[Records from a data collection]
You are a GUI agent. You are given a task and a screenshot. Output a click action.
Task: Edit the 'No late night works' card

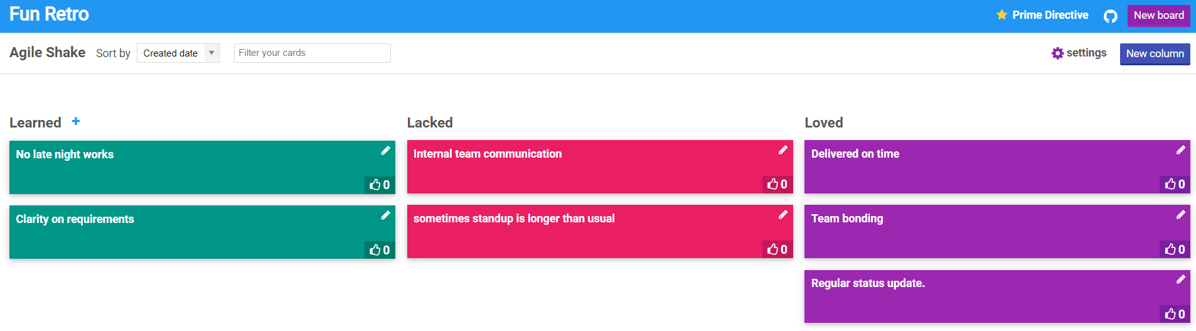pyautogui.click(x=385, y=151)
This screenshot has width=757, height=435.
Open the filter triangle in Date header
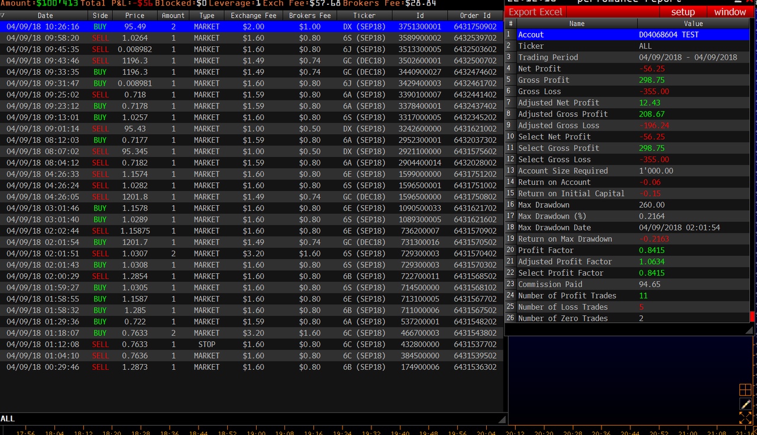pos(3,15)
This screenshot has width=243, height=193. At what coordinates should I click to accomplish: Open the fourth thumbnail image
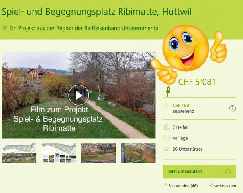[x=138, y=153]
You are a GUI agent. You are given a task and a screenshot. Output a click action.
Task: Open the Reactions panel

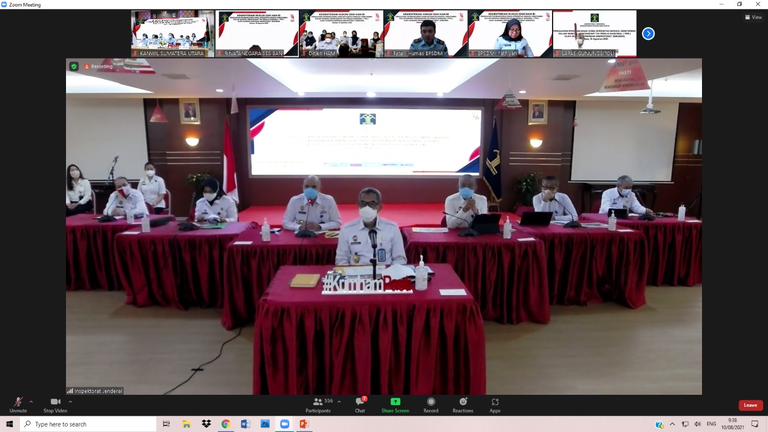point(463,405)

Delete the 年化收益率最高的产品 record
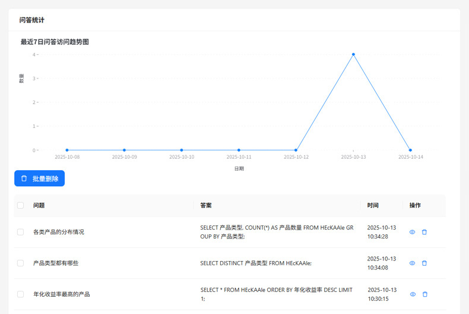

...

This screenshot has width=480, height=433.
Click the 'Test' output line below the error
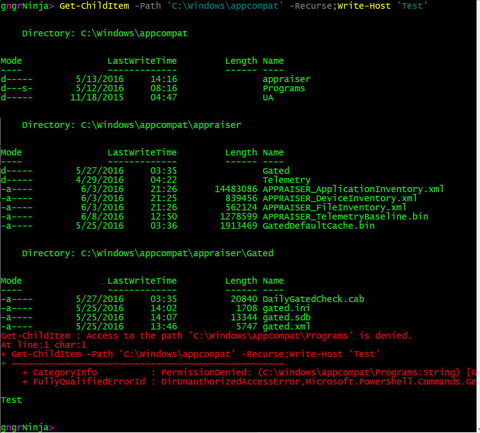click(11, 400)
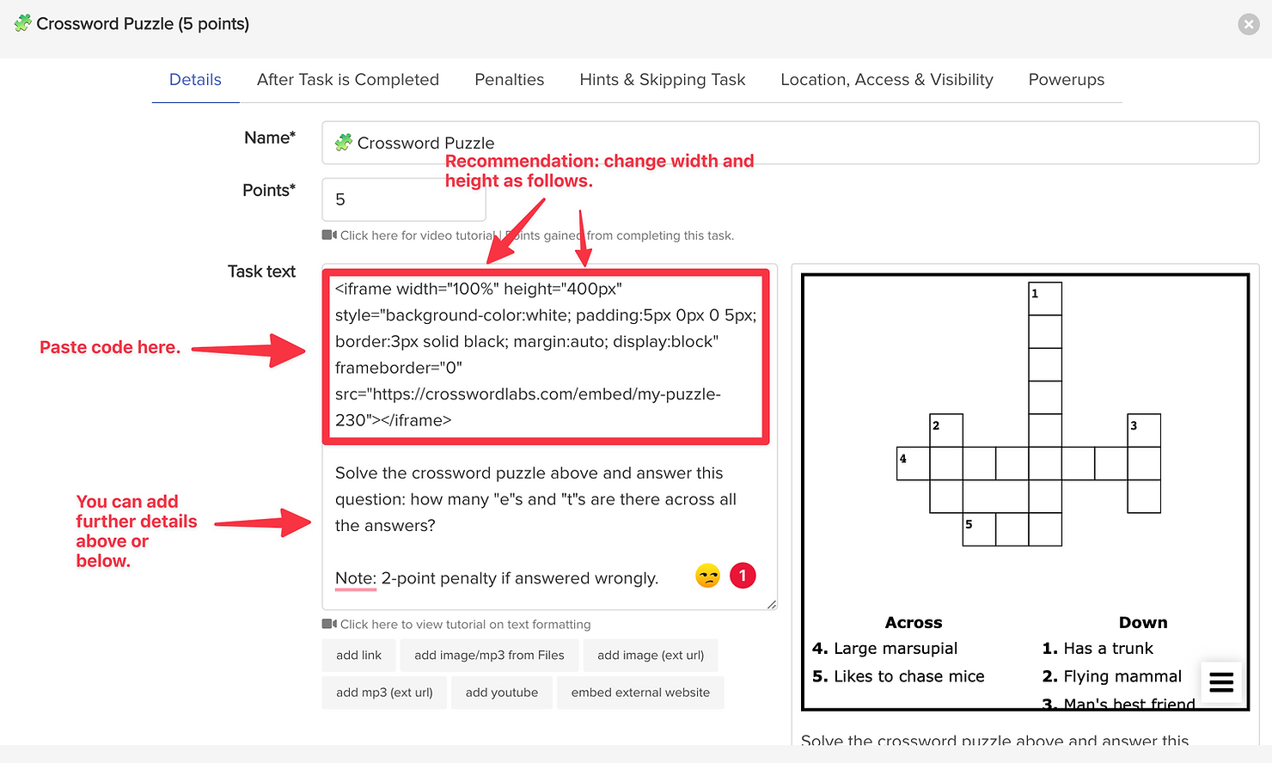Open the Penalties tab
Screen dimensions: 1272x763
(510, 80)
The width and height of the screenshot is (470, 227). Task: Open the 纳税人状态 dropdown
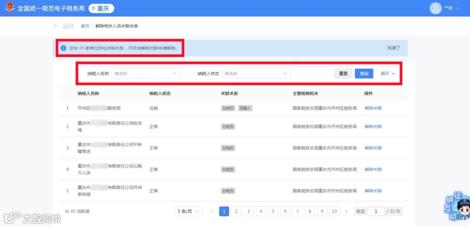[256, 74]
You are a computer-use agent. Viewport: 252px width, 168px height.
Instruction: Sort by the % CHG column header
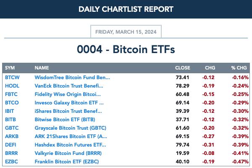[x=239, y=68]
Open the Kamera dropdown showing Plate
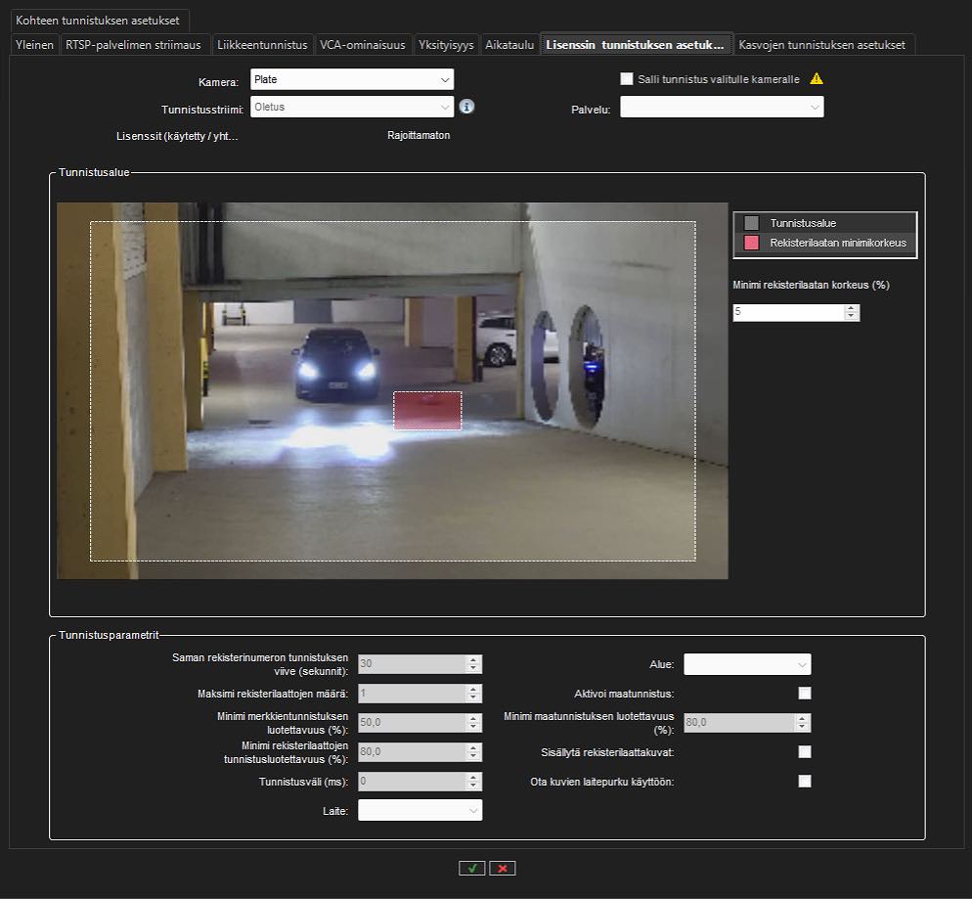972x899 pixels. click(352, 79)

==

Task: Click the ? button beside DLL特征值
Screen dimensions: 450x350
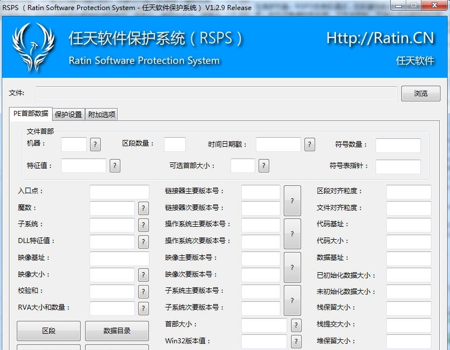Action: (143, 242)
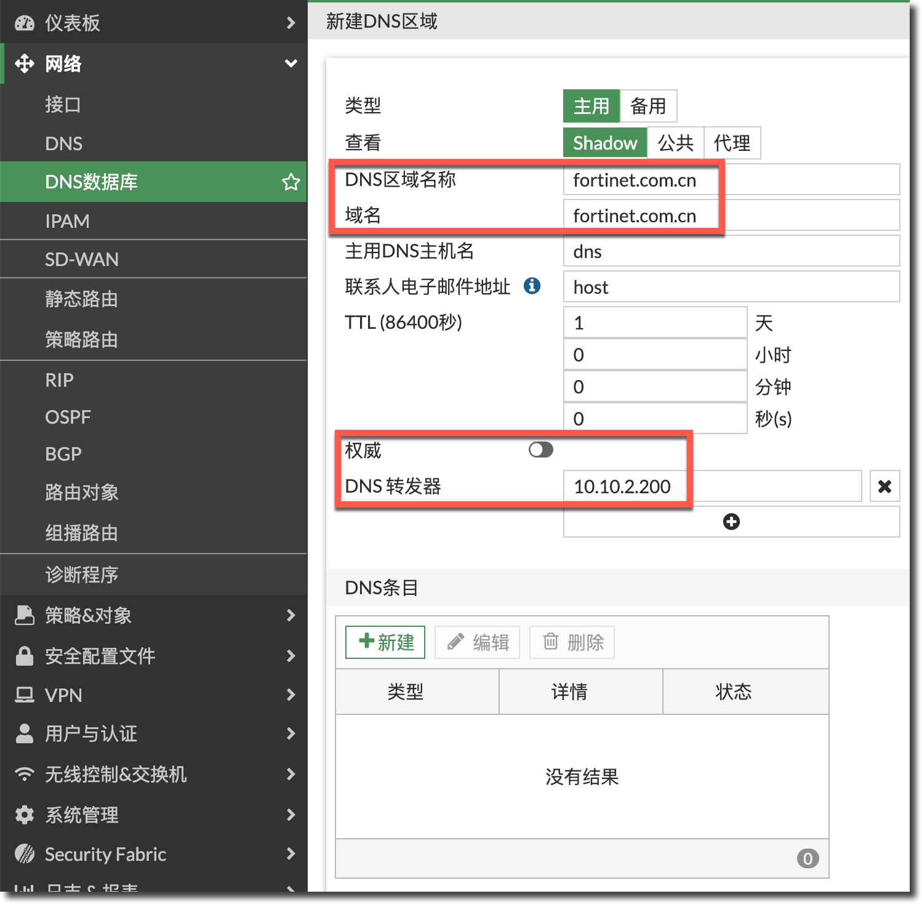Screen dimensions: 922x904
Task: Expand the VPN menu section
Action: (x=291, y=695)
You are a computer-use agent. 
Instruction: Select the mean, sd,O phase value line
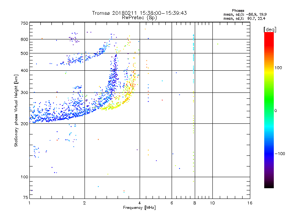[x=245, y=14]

■ **ASSIGNED TASK**
Every line of the records containing the word "computer" must appear in the answer.

■ **REPLY**
You are a computer-use agent. Viewport: 252px width, 168px height.
You are a computer-use agent. 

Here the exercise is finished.